• Work task: Give the records again exactly as written. Leave out the pictures.

━━━━━━━━━━

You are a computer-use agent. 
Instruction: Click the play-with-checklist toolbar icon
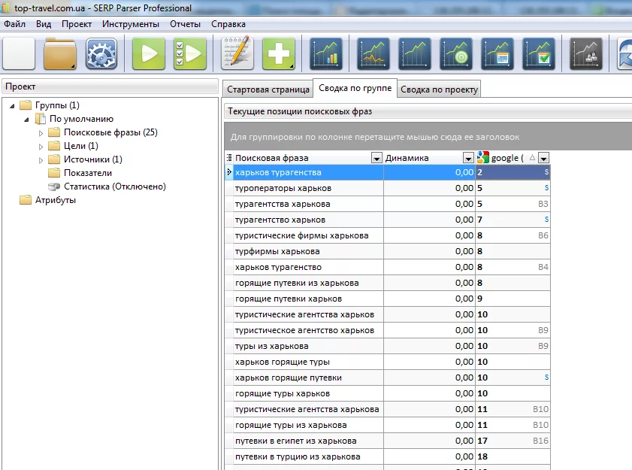(x=190, y=54)
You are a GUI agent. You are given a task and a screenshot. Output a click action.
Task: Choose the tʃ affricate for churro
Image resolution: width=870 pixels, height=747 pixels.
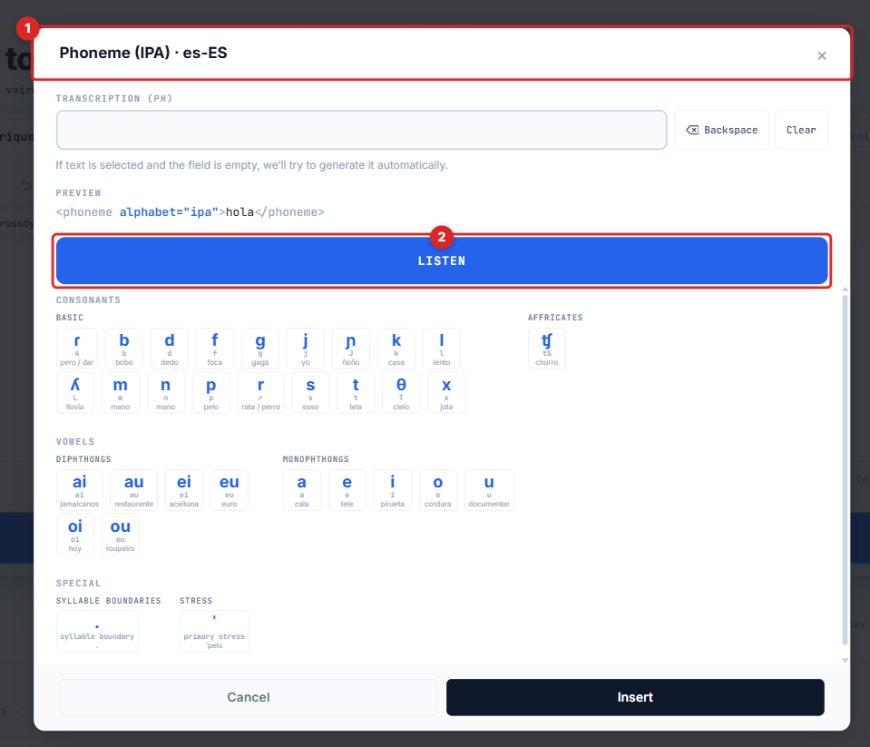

━━━━━━━━━━

• Answer to the problem:
You are a computer-use agent. 
Instruction: Click the play-with-checklist toolbar icon
(x=190, y=54)
You are a GUI agent. You are given a task and a screenshot. Output a click action.
Task: Choose the tʃ affricate for churro
Image resolution: width=870 pixels, height=747 pixels.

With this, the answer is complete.